- Records provided:

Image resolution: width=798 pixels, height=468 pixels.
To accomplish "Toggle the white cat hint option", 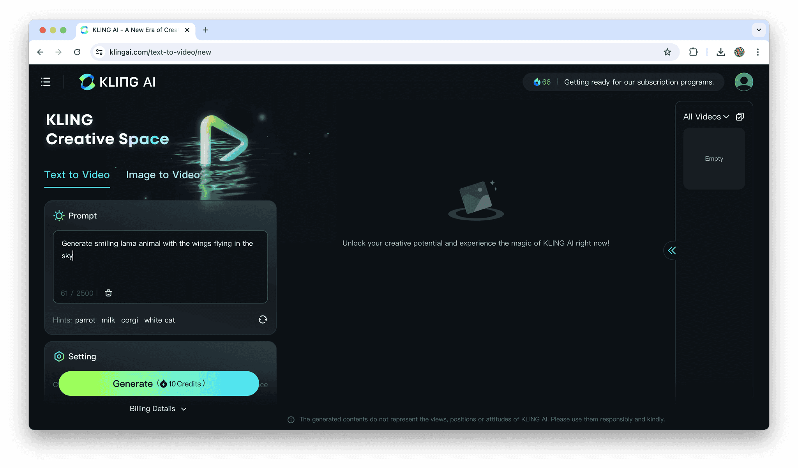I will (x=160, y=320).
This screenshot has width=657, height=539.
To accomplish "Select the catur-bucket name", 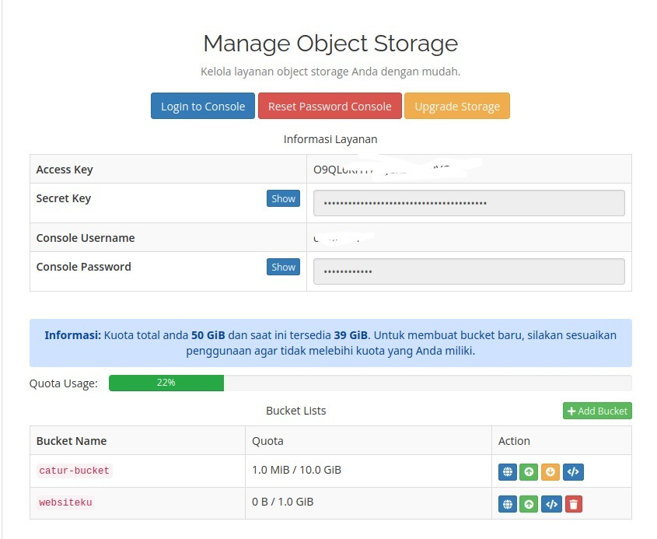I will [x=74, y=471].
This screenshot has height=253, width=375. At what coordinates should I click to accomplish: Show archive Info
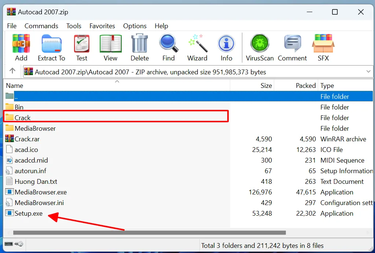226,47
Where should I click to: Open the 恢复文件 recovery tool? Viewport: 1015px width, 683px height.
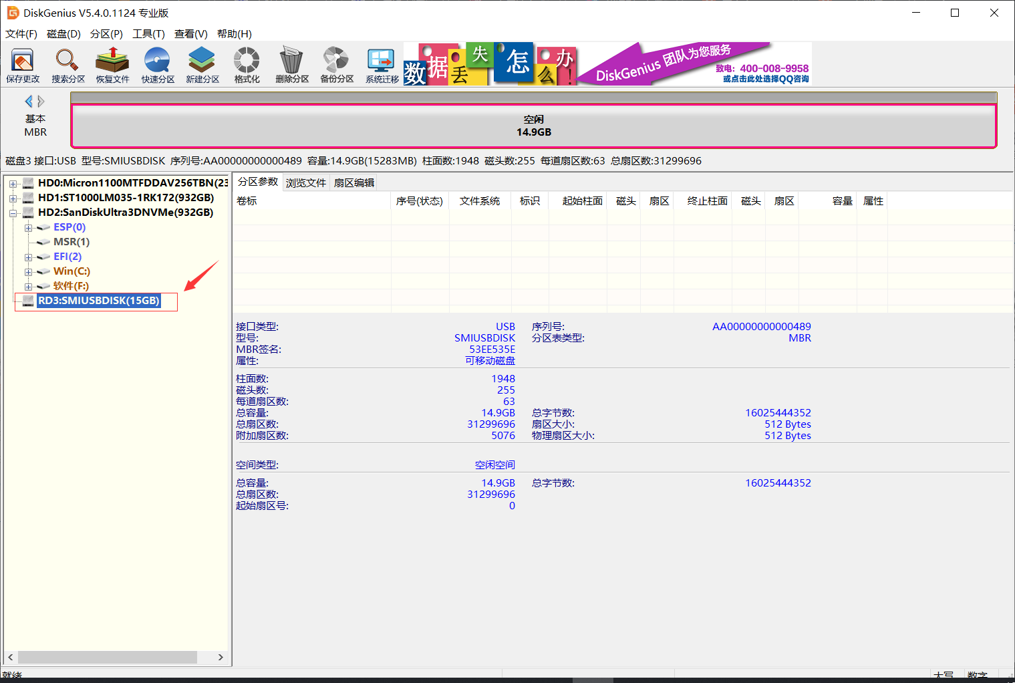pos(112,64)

- Work instructions: Begin with the line that has "This screenshot has height=253, width=375." and continue to the last line of the entries, printing each line exactly and nothing else; include both ends and skip the pictures.

- Final answer:
This screenshot has height=253, width=375. At what coordinates should I click to accomplish: Show archive Info
226,47
Where should I click to: Open the 恢复文件 recovery tool? Viewport: 1015px width, 683px height.
pos(112,64)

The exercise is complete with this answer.